About this task | Go through the entries below from the first line and transcribe each one exactly, ending with the line that contains "Given: Click the 区间股价涨跌幅 column header".

Collected data:
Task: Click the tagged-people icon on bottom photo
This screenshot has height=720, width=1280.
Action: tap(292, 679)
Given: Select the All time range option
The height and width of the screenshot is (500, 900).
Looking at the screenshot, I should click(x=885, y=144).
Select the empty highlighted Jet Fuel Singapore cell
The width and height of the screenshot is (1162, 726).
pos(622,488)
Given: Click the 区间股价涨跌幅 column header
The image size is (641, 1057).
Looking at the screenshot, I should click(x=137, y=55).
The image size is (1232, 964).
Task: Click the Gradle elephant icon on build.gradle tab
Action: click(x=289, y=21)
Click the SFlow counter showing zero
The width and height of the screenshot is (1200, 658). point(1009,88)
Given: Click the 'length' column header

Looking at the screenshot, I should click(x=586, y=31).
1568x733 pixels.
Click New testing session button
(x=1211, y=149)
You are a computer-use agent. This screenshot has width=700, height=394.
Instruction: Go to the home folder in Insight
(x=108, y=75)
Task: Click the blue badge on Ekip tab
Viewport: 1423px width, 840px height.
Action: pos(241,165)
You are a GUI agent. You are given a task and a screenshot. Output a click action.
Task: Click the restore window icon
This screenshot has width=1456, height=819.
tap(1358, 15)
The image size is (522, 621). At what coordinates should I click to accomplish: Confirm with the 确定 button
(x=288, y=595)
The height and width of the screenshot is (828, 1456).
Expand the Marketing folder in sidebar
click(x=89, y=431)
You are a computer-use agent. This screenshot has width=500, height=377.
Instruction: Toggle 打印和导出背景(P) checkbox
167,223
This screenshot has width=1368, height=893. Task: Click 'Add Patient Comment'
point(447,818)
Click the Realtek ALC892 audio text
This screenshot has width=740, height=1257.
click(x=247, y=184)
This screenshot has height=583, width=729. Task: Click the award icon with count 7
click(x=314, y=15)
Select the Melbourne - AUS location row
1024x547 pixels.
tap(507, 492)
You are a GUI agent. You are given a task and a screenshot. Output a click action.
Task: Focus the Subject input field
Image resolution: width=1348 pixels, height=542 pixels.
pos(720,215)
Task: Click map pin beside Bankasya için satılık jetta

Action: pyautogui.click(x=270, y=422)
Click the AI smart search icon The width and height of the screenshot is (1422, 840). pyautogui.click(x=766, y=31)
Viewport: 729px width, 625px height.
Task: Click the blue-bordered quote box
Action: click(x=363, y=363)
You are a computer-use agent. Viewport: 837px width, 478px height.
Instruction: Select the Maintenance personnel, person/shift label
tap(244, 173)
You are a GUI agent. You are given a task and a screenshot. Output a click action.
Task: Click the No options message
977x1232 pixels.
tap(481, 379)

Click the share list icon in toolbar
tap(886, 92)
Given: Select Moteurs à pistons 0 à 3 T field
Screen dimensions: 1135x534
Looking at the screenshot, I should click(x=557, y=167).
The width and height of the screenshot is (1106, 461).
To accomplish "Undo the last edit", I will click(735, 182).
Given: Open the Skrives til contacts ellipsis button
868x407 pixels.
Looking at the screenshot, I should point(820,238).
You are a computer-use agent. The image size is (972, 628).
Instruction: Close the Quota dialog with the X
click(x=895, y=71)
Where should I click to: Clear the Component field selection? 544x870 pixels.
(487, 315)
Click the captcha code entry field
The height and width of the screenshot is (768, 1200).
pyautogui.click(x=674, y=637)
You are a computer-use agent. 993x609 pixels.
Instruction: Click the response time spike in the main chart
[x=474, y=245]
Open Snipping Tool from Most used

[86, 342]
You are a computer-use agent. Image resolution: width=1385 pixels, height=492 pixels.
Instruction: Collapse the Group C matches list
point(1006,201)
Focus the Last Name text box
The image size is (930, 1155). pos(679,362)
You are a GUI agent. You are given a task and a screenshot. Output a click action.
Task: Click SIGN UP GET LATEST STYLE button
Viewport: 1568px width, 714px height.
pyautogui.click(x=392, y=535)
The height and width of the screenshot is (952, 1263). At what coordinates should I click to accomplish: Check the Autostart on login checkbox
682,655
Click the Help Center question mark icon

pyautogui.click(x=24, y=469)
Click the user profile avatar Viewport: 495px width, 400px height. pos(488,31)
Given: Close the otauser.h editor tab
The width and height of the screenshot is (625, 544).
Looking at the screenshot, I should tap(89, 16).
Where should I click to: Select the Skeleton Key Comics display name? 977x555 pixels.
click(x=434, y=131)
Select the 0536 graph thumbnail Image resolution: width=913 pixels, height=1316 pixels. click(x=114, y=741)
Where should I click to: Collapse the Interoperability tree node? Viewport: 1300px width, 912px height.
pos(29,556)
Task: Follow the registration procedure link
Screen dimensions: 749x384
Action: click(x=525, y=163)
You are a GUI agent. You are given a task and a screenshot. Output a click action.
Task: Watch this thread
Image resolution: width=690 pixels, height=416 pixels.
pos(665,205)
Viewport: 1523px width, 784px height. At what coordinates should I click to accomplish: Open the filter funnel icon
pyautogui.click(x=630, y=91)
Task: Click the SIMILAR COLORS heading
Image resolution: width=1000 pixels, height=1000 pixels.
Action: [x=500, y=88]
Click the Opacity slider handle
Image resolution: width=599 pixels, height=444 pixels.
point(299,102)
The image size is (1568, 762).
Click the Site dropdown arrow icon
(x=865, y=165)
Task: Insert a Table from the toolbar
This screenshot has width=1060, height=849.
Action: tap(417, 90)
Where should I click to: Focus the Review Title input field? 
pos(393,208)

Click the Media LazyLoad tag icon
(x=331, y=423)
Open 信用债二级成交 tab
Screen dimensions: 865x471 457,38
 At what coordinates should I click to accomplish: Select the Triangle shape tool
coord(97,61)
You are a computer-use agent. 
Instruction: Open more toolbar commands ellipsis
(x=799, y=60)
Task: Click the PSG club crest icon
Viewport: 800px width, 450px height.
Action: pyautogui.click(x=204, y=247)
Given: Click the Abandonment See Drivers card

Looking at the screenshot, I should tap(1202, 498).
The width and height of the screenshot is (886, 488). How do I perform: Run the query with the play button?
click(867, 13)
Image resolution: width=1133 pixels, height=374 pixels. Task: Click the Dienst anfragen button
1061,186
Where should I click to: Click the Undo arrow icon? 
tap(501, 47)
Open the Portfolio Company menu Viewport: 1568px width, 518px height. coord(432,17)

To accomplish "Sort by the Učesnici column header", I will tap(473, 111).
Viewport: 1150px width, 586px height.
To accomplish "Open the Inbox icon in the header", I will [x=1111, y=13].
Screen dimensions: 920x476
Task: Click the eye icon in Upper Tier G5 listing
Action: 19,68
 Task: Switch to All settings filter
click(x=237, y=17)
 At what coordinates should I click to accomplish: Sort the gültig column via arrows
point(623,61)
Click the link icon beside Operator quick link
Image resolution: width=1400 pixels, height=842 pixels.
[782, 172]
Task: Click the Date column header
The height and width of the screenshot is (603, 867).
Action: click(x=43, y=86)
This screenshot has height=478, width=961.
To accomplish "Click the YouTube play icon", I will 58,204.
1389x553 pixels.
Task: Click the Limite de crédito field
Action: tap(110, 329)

Output for this task |
Task: Click the tagged-people icon on bottom photo
This screenshot has height=720, width=1280.
Action: tap(292, 679)
Given: Select the All time range option
The height and width of the screenshot is (500, 900).
Looking at the screenshot, I should click(x=885, y=144).
Select the empty highlighted Jet Fuel Singapore cell
The width and height of the screenshot is (1162, 726).
pos(622,488)
Given: Click the 区间股价涨跌幅 column header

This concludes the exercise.